> [Exercise]
Each of the lines below must be written out exactly as shown.

> [Records shown]
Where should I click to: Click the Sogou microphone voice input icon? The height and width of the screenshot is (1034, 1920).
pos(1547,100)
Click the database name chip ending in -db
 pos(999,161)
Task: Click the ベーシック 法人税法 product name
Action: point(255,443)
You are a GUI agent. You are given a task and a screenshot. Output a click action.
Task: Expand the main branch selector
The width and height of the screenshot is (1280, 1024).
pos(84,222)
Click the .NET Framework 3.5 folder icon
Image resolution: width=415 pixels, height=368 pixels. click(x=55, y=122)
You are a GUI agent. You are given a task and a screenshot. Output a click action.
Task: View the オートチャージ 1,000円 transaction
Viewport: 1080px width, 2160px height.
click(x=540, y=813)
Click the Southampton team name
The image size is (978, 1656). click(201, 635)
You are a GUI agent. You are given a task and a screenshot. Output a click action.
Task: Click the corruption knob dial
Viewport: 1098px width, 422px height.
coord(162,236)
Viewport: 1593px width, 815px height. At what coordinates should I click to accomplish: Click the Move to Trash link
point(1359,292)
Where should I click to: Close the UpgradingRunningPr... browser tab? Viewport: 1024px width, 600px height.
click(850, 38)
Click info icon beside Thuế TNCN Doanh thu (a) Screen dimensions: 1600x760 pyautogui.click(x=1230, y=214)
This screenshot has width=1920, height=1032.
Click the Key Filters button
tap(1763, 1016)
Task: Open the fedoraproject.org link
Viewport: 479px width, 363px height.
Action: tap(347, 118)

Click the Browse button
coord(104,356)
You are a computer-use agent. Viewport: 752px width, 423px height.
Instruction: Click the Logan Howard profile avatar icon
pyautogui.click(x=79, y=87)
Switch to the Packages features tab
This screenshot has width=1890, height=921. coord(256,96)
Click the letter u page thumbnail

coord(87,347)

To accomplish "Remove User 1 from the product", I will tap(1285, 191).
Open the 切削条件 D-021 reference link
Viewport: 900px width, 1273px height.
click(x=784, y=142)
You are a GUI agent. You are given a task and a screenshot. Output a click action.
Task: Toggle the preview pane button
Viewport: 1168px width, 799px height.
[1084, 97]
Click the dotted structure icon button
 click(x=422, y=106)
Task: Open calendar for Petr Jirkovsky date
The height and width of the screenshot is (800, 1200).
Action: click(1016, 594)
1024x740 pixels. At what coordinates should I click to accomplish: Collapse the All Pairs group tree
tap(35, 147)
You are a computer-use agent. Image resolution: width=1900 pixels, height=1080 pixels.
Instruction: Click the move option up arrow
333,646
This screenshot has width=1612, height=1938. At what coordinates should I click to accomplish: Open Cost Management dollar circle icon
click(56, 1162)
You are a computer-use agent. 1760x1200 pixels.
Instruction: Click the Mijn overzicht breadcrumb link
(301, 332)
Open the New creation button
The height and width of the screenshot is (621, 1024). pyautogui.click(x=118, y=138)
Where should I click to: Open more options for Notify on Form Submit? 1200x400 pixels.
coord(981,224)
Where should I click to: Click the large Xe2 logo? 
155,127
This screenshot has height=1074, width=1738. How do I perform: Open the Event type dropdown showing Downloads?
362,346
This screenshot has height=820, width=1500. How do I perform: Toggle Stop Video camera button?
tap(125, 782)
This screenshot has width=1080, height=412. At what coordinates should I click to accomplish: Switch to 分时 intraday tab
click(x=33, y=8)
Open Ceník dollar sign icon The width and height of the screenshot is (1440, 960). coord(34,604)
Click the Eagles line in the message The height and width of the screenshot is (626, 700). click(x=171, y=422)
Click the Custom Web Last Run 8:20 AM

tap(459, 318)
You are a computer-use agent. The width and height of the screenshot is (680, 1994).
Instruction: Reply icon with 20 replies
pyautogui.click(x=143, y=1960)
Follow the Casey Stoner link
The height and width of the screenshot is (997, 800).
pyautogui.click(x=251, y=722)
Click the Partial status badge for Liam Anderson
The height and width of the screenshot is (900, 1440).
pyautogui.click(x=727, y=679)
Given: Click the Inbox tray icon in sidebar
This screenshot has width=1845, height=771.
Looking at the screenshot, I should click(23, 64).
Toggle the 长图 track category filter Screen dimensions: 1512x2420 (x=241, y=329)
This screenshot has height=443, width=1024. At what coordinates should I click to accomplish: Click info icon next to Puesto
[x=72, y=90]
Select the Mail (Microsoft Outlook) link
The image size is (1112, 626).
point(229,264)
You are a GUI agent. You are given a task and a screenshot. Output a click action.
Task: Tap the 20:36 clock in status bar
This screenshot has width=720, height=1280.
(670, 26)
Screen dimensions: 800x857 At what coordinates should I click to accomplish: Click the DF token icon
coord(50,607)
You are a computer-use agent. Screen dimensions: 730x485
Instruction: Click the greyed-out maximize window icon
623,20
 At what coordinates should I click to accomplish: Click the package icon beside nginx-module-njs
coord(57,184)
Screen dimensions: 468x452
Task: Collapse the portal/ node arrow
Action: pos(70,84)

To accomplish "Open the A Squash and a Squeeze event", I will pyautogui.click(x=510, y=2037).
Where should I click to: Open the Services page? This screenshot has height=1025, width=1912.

> [Reply]
Where should I click to: Click the Sogou microphone voice input icon? The height and width of the screenshot is (1034, 1920).
pos(1547,100)
Click the database name chip ending in -db
 pos(999,161)
Task: Click the ベーシック 法人税法 product name
Action: point(255,443)
You are a GUI agent. You are given a task and a screenshot. Output a click action.
Task: Expand the main branch selector
The width and height of the screenshot is (1280, 1024).
pos(84,222)
Click the .NET Framework 3.5 folder icon
Image resolution: width=415 pixels, height=368 pixels. click(x=55, y=122)
You are a GUI agent. You are given a task and a screenshot. Output a click action.
Task: View the オートチャージ 1,000円 transaction
Viewport: 1080px width, 2160px height.
click(x=540, y=813)
Click the Southampton team name
The image size is (978, 1656). click(201, 635)
You are a GUI agent. You are given a task and a screenshot. Output a click action.
Task: Click the corruption knob dial
Viewport: 1098px width, 422px height.
coord(162,236)
Viewport: 1593px width, 815px height. At what coordinates should I click to accomplish: Click the Move to Trash link
point(1359,292)
Where should I click to: Close the UpgradingRunningPr... browser tab? Viewport: 1024px width, 600px height.
click(850, 38)
Click info icon beside Thuế TNCN Doanh thu (a) Screen dimensions: 1600x760 pyautogui.click(x=1230, y=214)
This screenshot has width=1920, height=1032.
Click the Key Filters button
tap(1763, 1016)
Task: Open the fedoraproject.org link
Viewport: 479px width, 363px height.
Action: tap(347, 118)

Click the Browse button
coord(104,356)
You are a computer-use agent. Viewport: 752px width, 423px height.
Instruction: Click the Logan Howard profile avatar icon
pyautogui.click(x=79, y=87)
Switch to the Packages features tab
This screenshot has width=1890, height=921. coord(256,96)
Click the letter u page thumbnail

coord(87,347)

To accomplish "Remove User 1 from the product", I will tap(1285, 191).
Open the 切削条件 D-021 reference link
Viewport: 900px width, 1273px height.
click(x=784, y=142)
You are a GUI agent. You are given a task and a screenshot. Output a click action.
Task: Toggle the preview pane button
Viewport: 1168px width, 799px height.
[1084, 97]
Click the dotted structure icon button
 click(x=422, y=106)
Task: Open calendar for Petr Jirkovsky date
The height and width of the screenshot is (800, 1200).
Action: click(1016, 594)
1024x740 pixels. At what coordinates should I click to accomplish: Collapse the All Pairs group tree
tap(35, 147)
You are a computer-use agent. Image resolution: width=1900 pixels, height=1080 pixels.
Instruction: Click the move option up arrow
333,646
This screenshot has width=1612, height=1938. At what coordinates should I click to accomplish: Open Cost Management dollar circle icon
click(56, 1162)
You are a computer-use agent. 1760x1200 pixels.
Instruction: Click the Mijn overzicht breadcrumb link
(301, 332)
Open the New creation button
The height and width of the screenshot is (621, 1024). pyautogui.click(x=118, y=138)
Where should I click to: Open more options for Notify on Form Submit? 1200x400 pixels.
coord(981,224)
Where should I click to: Click the large Xe2 logo? 
155,127
This screenshot has height=1074, width=1738. How do I perform: Open the Event type dropdown showing Downloads?
362,346
This screenshot has height=820, width=1500. How do I perform: Toggle Stop Video camera button?
tap(125, 782)
This screenshot has width=1080, height=412. At what coordinates should I click to accomplish: Switch to 分时 intraday tab
click(x=33, y=8)
Open Ceník dollar sign icon The width and height of the screenshot is (1440, 960). coord(34,604)
Click the Eagles line in the message The height and width of the screenshot is (626, 700). click(x=171, y=422)
Click the Custom Web Last Run 8:20 AM

tap(459, 318)
You are a computer-use agent. The width and height of the screenshot is (680, 1994).
Instruction: Reply icon with 20 replies
pyautogui.click(x=143, y=1960)
Follow the Casey Stoner link
The height and width of the screenshot is (997, 800).
pyautogui.click(x=251, y=722)
Click the Partial status badge for Liam Anderson
The height and width of the screenshot is (900, 1440).
pyautogui.click(x=727, y=679)
Given: Click the Inbox tray icon in sidebar
This screenshot has width=1845, height=771.
Looking at the screenshot, I should click(23, 64).
Toggle the 长图 track category filter Screen dimensions: 1512x2420 (x=241, y=329)
This screenshot has height=443, width=1024. At what coordinates should I click to accomplish: Click info icon next to Puesto
[x=72, y=90]
Select the Mail (Microsoft Outlook) link
The image size is (1112, 626).
point(229,264)
You are a GUI agent. You are given a task and a screenshot. Output a click action.
Task: Tap the 20:36 clock in status bar
This screenshot has width=720, height=1280.
(670, 26)
Screen dimensions: 800x857 At what coordinates should I click to accomplish: Click the DF token icon
coord(50,607)
You are a computer-use agent. Screen dimensions: 730x485
Instruction: Click the greyed-out maximize window icon
623,20
 At what coordinates should I click to accomplish: Click the package icon beside nginx-module-njs
coord(57,184)
Screen dimensions: 468x452
Task: Collapse the portal/ node arrow
Action: pos(70,84)

To accomplish "Open the A Squash and a Squeeze event", I will pyautogui.click(x=510, y=2037).
Where should I click to: Open the Services page? This screenshot has height=1025, width=1912.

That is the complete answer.